Jika saja pemerintah dan masyarakat di Banda Aceh jeli, kawasan ini dapat
dijadikan sumber pendapatan pemerintah daerah dan juga warga sekitar. Karena,
Kampung Pande sebagai muasal Kota Banda Aceh, dapat dijadikan destinasi wisata
sejarah Kota Banda Aceh. Sayangnya,
peluang ini tak dikerjakan dengan sepenuh hati, tak juga dilengkapi dengan
kecintaan pada sejarah masa lalu Aceh. Karena jika memang ada kesungguhan dan
ada cinta, tentulah wisata napak tilas ke kawasan yang cukup kosmopolit di zamannya
itu, sudah ada sejak beberapa tahun lalu atau jauh sebelum tsunami menggerus
tiap jengkal tanah di Kampung Pande. (nur raihan lubis)
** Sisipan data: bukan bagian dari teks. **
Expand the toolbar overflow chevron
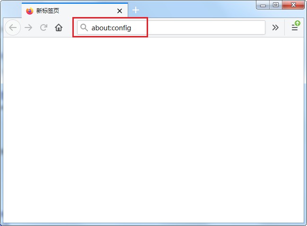 (275, 27)
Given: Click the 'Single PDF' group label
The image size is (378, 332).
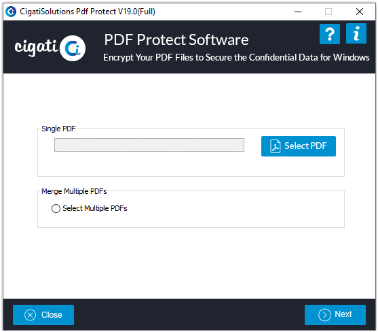Looking at the screenshot, I should click(x=58, y=129).
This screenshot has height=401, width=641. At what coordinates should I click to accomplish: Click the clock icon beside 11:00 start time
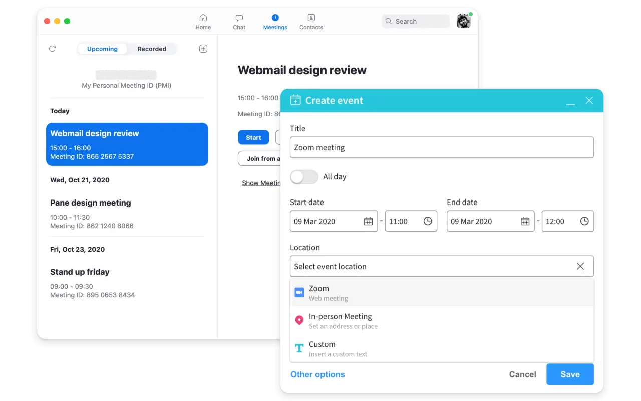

Mengutip Hikayat Pocut Muhammad dan Adat Meukuta Alam disebutkan, begitu sangat pentingnya kampung-kampung di kuala sungai dan di sekitar sungai
Aceh ini bagi pendapatan Sultan Aceh – karena sebagai tempat perdagangan dan
dekat dengan pelabuhan.
Referensi :
- Jurnal Seri Informasi Kepurbakalaan Edisi VII, BP3 Banda Aceh, November 2007
- Jurnal Seri Informasi Kepurbakalaan Edisi VIII, BP3 Banda Aceh, Mei 2008
- Jurnal Seri Informasi Kepurbakalaan Nomor I Edisi XI, BP3 Banda Aceh, Januari - Juni 2011
- http://admin.atjehpost.com/read/2012/05/17/9328/19/19/Menelisik-Puing-puing-Peninggalan-Sejarah-di-Gampong-Pande
- http://hurahura.wordpress.com/2012/07/29/karakteristik-kompleks-pemakaman-kuna-selaparang
- http://hurahura.wordpress.com/2011/04/11/peninggalan-samudera-pasai-kurang-terurus/
- http://iloveaceh.blog.com/?p=310
- http://sains.kompas.com/read/2011/06/07/03221322/Situs.Purbakala.Banda.Aceh.Tak.Terurus
- http://ww.atjehpost.com/read/2012/02/18/2545/19/19/Mangrove-Boardwalk-Napak-Tilas-Kerajaan-Aceh-Darussalam
.
Wow.. sayang bgt ya terlantar seperti ini.. Baru tau jg kalau di Gampong Pande masih byk peninggalan sejarah seperti ini. Keren tulisannya!